– Да ведь вон он всю работу у вас захватывает.
– Ну так что же такое? А может быть, это так нужно, чтобы он за меня работал. А с пепелища своего я все-таки не пойду.
– Эй, лучше уйдите – он вам отступного даст.
– Нет-с, не пойду: помилуйте, куда мне идти? У меня здесь целое хозяйство заведено, да у бабы – и корыта, и кадочки, и полки, и наполки: куда это все двигать?
– Что вы за вздор говорите, Сафроныч, да мудрено ли все это передвинуть?
– Да ведь это оно так кажется, что не мудрено, но оно у нас все лядащенькое, все ветхое: пока оно стоит на месте, так и цело; а тронешь – все рассыпется.
– Новое купите.
– Ну для чего же нам новое покупать, деньги тратить, – надо старину беречь, а береженого и бог бережет.
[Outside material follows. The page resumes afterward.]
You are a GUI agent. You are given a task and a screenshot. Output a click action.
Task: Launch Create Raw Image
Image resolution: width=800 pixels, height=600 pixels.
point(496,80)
Да мне и приказный Жига говорит: «Я, говорит, тебе по своему самому хитрому рассудку советую: не трогайся; мы, говорит, этого немца сиденьем передавим».
– Смотрите, не врет ли вам ваш Жига.
– Помилуйте, что же ему врать! Если бы он, конечно, это трезвый говорил, то он тогда, разумеется, может по слабости врать; а то он это и пьяный божится: ликуй, говорит, Сафроныч, велии это творятся дела не к погибели твоей, а ко славе и благоденствию.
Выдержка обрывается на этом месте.